» **List of tasks**
**1)** In the passage on the early production system's flushing devices, what gas may be pumped through a line in the umbilical to pressurize the cavity?
**2)** Extend the passage on the early production system's flushing devices with a few sentences that pick up right after its final sentence.

In some embodiments, the early production system may reduce the risk and/or amount of any discharge of hydrocarbon into the environment by introducing back-fill flushing device, which may include a cavity (for example at atmospheric pressure) in the flow base. The cavity may be used to capture fluids during shutdown sequence. The cavity may be coupled to a valve and may be upstream any flow path for the flow base. The cavity may alternatively be pressurized to displace fluids, for example using nitrogen pumped in a line in the umbilical. The valve is normally shut and then opened bleed off the pressure. A discharge (flaring gas) from the gas export tubing may be prevented with a first flushing device, and a discharge (crude oil) from the production tubing with a second flushing device.

» **Supplied data**
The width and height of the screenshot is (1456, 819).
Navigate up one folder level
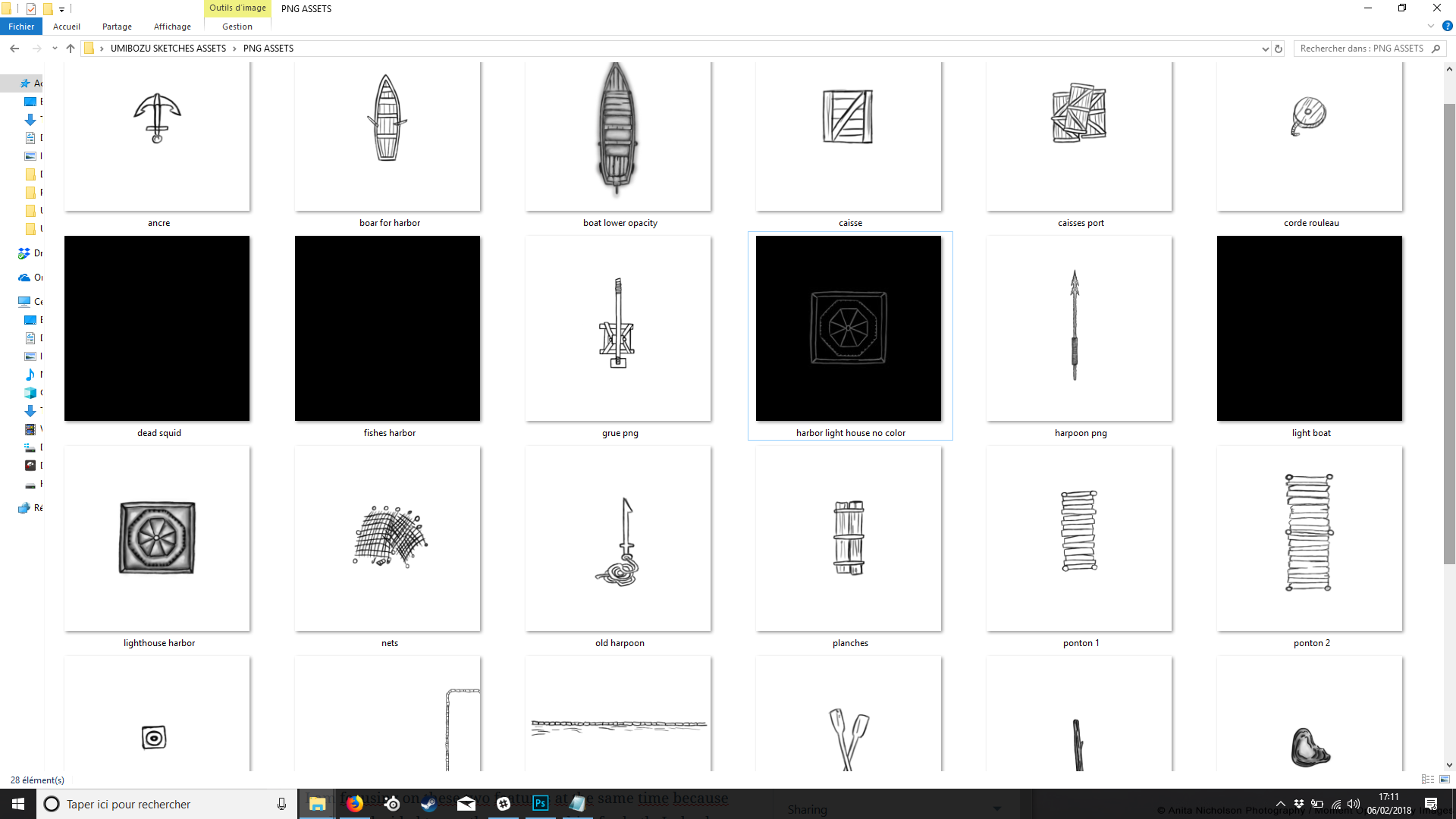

» **Answers**
**1)** Nitrogen

**2)**
In some embodiments, the early production system may include methanol bottles pre-charged to flood into flow base, minimizing potential for hydrocarbon discharge and reducing the risk of hydrate formation. Methanol bottles may be at atmospheric pressure as long as they have a preferred path into the flow base.

FIG. 1 illustrates an outer riser 316, the production riser 16, a retainer valve 312, an emergency disconnect 310, the flex joint 30, the lower marine riser package 14, two annular blowout preventers 314, the subsea test tree 28, a detachable connector 306, a pressure specification break between a zone 302 including equipment rated at 15,000 psi and a zone 304 including equipment rated at 20,000 psi, a tubing hanger running tool 390, the flow base 12 including the IPCS, which may optionally be used to implement the functionality of the HIPPS, shut down valves 308, the suction pile 22, a jumper 300, the tree 18, and the wellhead 20.

FIG. 2 illustrates the flow base 12, including a connector 320 to LMRP, shut down logic 26, the pressure sensors 24, the shutdown valves 308, and valves 322 and 324, and jumper connection 318 to tree. Any of the shutdown valves 308, the valves 322 and the 324 may be used as a fail-safe valve. The flow base 12 is located upstream of the pressure specification break between the zone 302 and the zone 304.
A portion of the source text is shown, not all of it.